A fan of the American Family Association I have never been. But even I was quite startled earlier to read a report in the San Francisco that the AFA believes the First Amendment applies only to Christians:

Perry’s audience Saturday was filled with people who sang with arms outstretched in prayer — and wept — as Christian groups played music on stage. And Perry, himself, huddled on the stage in a prayer circle with several ministers who helped lead the event. It was Perry’s idea and was financed by the American Family Association, a Tupelo, Miss.-based group that opposes abortion and gay rights and believes that the First Amendment freedom of religion applies only to Christians.

Huh?

Is the AFA really that batshit crazy? As the above was in the San Francisco Chronicle, I thought I would google the language. That same charge against the AFA appears 3700 times, including this Fox News report:

“With the economy in trouble, communities in crisis and people adrift in a sea of moral relativism, we need God’s help,” Perry said in a June video when he announced the event, which is being called The Response USA. “That’s’ why I’m calling on Americans to pray and fast, like Jesus did and as God called the Israelites to do in the book of Joel.”

The rally is financed by The American Family Association, a Tupelo, Miss.-based group that opposes abortion and gay rights and believes that the First Amendment freedom of religion applies only to Christians.

It is one thing to call on Americans to pray and fast, but when you’re doing that while being sponsored by a group that apparently regards the First Amendment with such unbridled contempt, it raises questions.

What  I would like to know is whether the AFA really believes that freedom of religion only applies to Christians.
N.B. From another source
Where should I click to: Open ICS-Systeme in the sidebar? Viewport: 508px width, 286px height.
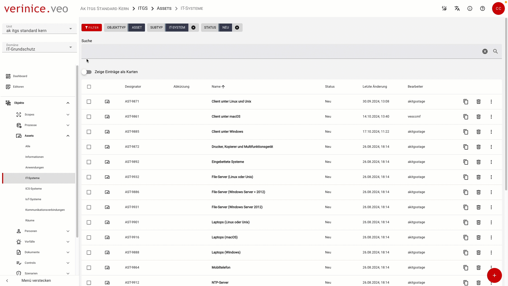(34, 189)
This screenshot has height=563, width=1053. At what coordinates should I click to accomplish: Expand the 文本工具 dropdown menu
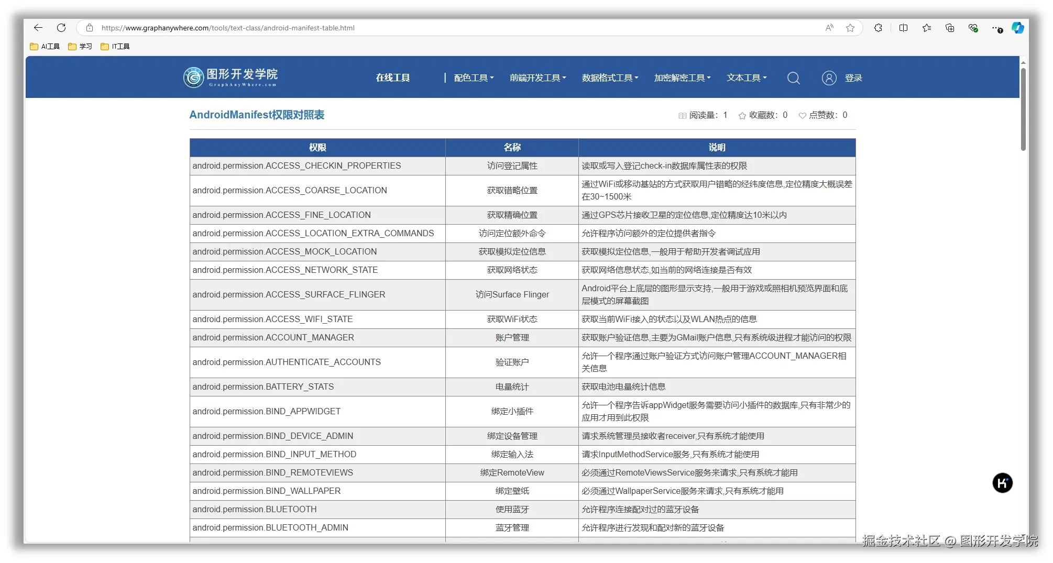click(x=746, y=78)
If they do, it makes their opposition to abortion and homosexuality pale by comparison.

I mean, I can handle a coalition between libertarians and social conservatives, but it’s tough to have a coalition with people if they don’t believe in basic constitutional principles, or the plain language of the Constitution.

Apparently the AFA really does believe that the First Amendment applies only to Christians. AFA’s Bran Fischer “explains“:

It was written for one specific purpose: to protect the free exercise of the Christian religion.

[...]

When the Founders used the word “religion,” they used it much as we did on the playground when I was growing up in America a generation ago. We’d asked each other, “What religion are you?” By the term “religion” we meant some variety or brand of the Christian religion, since that was all that was represented among us. We were Baptists, or Lutherans, or Methodists, or Presbyterians, or Catholics, etc. The question essentially had to do with what brand of Christianity you wore. Such was the case at the time of the Founding.
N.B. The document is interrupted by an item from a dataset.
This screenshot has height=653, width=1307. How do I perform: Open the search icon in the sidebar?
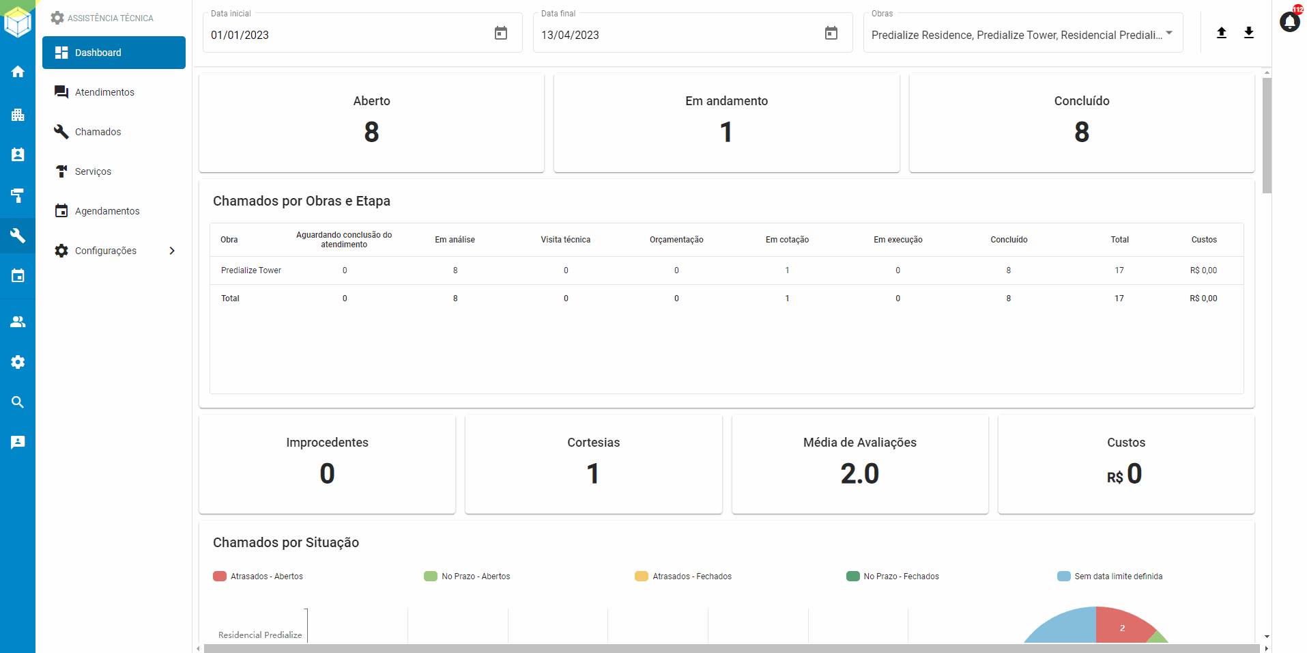tap(18, 402)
Of course things are different today, due to our inane obsession with culture-destroying muliticulturalism, but the point here is to determine the meaning and intention of the First Amendment as given to us by the Founders, lest we lapse into the kind of judicial activism and whackery that has given us abortion and pornography and same-sex marriage on demand.

I guess Fischer must have gone to Jew-free schools and never read George Washington’s letter to the Jews. If contemporary customs at the time of the founding dictate constitutional meaning, then perhaps the Second Amendment only applies to guns in the hands of white men.

Bear in mind that in defining “Christianity” for First Amendment purposes, the AFA does not include Christian sects of which it disapproves.  The First Amendment only applies to Christian sects within the “stream of historic Christianity.” Meaning not Mormons (and probably not Unitarians or Rainbow Baptists).

Clearly, then, as our political experiment with the Mormon faith makes clear, there is no guarantee of the free exercise of religion for religions which are outside the stream of historic Christianity, as Mormonism is. (It denies the Trinity, the virgin birth of Christ, the unique deity of Christ, his all-sufficient atoning sacrifice on the cross, and the completeness of God’s revelation in the Old and New Testaments.)

Hmmm… I guess if freedom of religion does not apply to Mitt Romney, Perry’s love affair with the AFA becomes understandable.

Whether it’s presidential will be up to the voters.